Tuesday, 8 November 2016: 5:00 PM
Pavilion Ballroom West (Hilton Portland )
Amber J. Liggett, Millersville Univ., Beaver, PA; and T. T. Ladwig, D. C. Dowell, and C. R. Alexander

Hazardous weather events have the greatest impact when they are not accurately forecasted, yielding costly repairs and leaving people injured. Longer lead times of accurate forecasts will enhance weather situational awareness for a variety of severe weather watch and warning applications, including aviation to prevent traffic delays, hospitals and nursing homes which require 30 minutes or more to relocate patients to safety, and residents of low-lying areas threatened by flash flooding. Past studies suggest that utilizing Convective Allowing Models (CAM) and ensemble forecasting is important for issuing severe weather watches and warnings. Stemming from successful hourly updated forecasting by the High Resolution Rapid Refresh (HRRR) model, the High Resolution Rapid Refresh Ensemble (HRRRE) utilizes ensemble data assimilation for improved convective scale forecasts. The HRRRE was run in real-time experimentally during the Spring 2016 Hazardous Weather Testbed Experimental Forecast Program (HWT-EFP).
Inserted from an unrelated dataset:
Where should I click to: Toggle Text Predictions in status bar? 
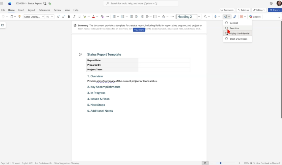pyautogui.click(x=43, y=163)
HRRRE and other CAM guidance skill can vary widely in different weather regimes. Convective forcing is hypothesized to influence forecast skill and CAM ensemble variance. Understanding the correlation between forcing and ensemble skill/variance has the potential to enhance the future HRRRE ensemble design. To study this relationship, an objective measure of convective forcing is required.
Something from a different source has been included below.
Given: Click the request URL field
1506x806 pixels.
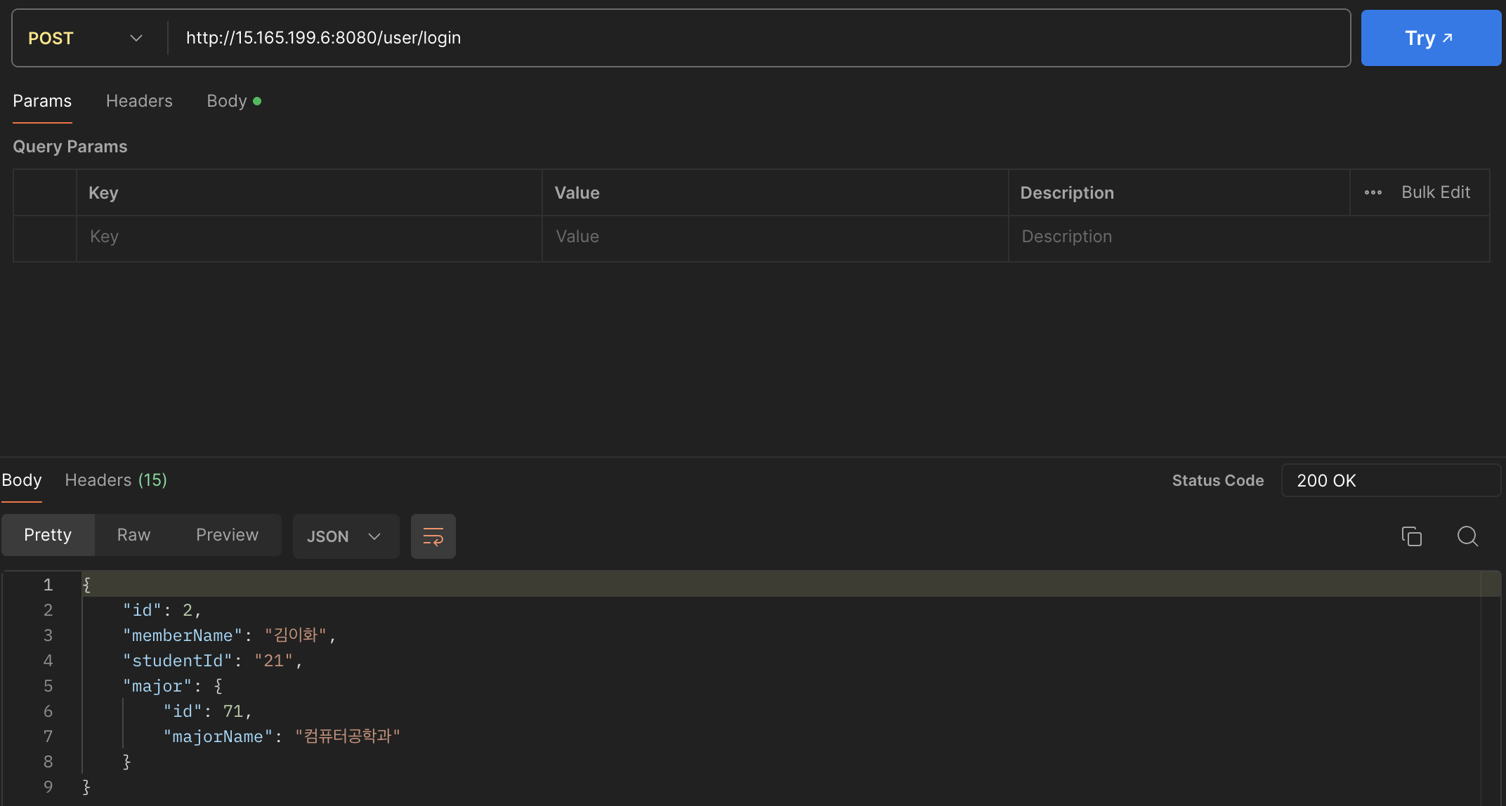Looking at the screenshot, I should (759, 38).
This study developed the Reflectivity Convective Forcing Categorization (RCFC), a quantitative method to categorize convective forcing using Multi-Radar Multi-Sensor (MRMS) composite reflectivity observations. Both reflectivity coverage and rate of change of reflectivity were examined for the months of May and June 2016 utilizing RCFC. Measuring forcing based on MRMS radar observations allowed the classification to be independent from model analyses and forecasts. Several events exemplifying strong and weak forcing regimes were qualitatively analyzed using Storm Prediction Center (SPC) mesoscale analyses, upper air maps, and surface analyses, to verify the RCFC method. With verification, the RCFC method will be utilized as the primary HRRRE measure for convective forcing.